都民塾

都民塾だより No.99

 第99回都民塾(名誉塾長 立石晴康元東京都議、代表世話人 野口和久)が、令和5年4月18日(火)の午後6時半から、東京都中央区の築地本願寺2階・講堂で、神奈川大学法学部・法学研究科教授、大庭三枝(おおば・みえ)先生を講師に招き「地域プレイヤーとしてのASEAN諸国、日本はどう関与すべきか」をテーマに開かれた。

 大庭先生は1968年東京生まれ。国際基督教大学卒業。東京大学大学院博士課程修了。博士(学術)。東京大学大学院助手、東京理科大学准教授および教授、南洋工科大学(シンガポール)客員研究員、ハーバード大学日米関係プログラム研究員などを経て2020年4月より現職。

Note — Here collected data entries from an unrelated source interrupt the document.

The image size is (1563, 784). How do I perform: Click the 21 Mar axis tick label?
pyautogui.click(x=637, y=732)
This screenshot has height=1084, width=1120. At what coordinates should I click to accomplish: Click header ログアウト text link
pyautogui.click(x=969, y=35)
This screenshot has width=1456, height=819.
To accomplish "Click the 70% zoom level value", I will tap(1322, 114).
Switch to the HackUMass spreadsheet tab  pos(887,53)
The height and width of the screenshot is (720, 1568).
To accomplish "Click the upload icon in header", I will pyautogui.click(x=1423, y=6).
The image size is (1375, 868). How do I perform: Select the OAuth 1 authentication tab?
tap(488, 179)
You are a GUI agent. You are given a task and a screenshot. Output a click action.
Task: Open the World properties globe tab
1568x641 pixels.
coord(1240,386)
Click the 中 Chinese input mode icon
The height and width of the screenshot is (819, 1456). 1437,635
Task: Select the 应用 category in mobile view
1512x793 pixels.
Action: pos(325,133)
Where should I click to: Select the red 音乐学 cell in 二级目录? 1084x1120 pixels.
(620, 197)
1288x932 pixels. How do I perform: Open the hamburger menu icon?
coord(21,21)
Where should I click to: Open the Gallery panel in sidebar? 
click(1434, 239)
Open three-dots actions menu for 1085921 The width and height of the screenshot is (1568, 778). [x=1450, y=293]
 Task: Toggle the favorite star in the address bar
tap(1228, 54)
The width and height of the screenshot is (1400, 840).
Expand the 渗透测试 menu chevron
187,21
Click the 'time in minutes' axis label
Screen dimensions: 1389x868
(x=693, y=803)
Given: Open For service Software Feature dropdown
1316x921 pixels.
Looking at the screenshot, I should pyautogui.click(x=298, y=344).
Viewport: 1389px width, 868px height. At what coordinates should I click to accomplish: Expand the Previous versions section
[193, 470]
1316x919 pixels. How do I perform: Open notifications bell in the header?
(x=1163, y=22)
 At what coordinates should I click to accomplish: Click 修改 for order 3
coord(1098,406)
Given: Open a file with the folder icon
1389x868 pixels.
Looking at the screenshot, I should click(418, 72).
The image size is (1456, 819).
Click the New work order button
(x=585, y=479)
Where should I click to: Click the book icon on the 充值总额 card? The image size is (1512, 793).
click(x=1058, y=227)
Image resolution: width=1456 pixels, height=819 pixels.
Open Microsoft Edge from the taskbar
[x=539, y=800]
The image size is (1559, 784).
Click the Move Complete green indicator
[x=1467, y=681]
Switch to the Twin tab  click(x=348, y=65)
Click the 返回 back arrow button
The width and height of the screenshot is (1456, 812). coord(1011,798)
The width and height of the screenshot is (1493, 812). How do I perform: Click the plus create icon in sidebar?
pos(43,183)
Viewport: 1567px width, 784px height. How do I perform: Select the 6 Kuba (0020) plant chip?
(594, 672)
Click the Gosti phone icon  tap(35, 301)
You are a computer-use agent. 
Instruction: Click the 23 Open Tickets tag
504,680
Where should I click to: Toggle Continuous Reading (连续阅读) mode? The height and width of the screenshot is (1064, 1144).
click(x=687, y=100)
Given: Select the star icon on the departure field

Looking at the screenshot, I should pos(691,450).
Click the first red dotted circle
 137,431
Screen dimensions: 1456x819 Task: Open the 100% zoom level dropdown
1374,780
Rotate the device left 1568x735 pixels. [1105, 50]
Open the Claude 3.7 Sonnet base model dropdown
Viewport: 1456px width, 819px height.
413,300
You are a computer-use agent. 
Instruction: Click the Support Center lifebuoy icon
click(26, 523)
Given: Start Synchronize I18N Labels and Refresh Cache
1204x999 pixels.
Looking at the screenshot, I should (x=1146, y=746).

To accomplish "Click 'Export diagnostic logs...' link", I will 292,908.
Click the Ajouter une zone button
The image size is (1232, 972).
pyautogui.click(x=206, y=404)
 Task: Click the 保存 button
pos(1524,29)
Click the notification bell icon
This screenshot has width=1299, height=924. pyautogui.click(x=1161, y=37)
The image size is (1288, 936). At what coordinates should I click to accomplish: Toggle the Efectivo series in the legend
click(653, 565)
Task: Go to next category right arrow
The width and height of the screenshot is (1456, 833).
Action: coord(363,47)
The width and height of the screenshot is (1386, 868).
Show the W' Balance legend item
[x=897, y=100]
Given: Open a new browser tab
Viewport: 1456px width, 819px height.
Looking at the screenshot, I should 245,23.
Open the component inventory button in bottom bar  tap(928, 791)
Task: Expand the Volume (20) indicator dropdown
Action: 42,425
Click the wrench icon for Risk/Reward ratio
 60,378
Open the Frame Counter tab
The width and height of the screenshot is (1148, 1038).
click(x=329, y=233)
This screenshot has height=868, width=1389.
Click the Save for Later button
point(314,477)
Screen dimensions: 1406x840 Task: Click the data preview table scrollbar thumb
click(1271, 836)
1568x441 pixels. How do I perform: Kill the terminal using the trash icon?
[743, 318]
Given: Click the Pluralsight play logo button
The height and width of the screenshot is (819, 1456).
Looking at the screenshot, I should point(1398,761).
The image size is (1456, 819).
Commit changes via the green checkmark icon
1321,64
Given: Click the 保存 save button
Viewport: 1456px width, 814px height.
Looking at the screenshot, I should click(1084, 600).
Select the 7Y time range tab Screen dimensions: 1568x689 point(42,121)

 ASEAN(東南アジア諸国連合)は、東南アジア諸国が加盟する地域機構であり、今はASEAN諸国と東南アジア諸国がほぼ同じ意味で使われる。さらに東ティモールが今年11月に正式加盟し、ASEAN11が実現する見通しである。今年2023年、日=ASEANは友好協力50周年を迎えたが、大庭先生は日本政府が設置した今後の両者の協力を検討する有識者会合の座長を務め、今年2月には政府に報告書を提出した。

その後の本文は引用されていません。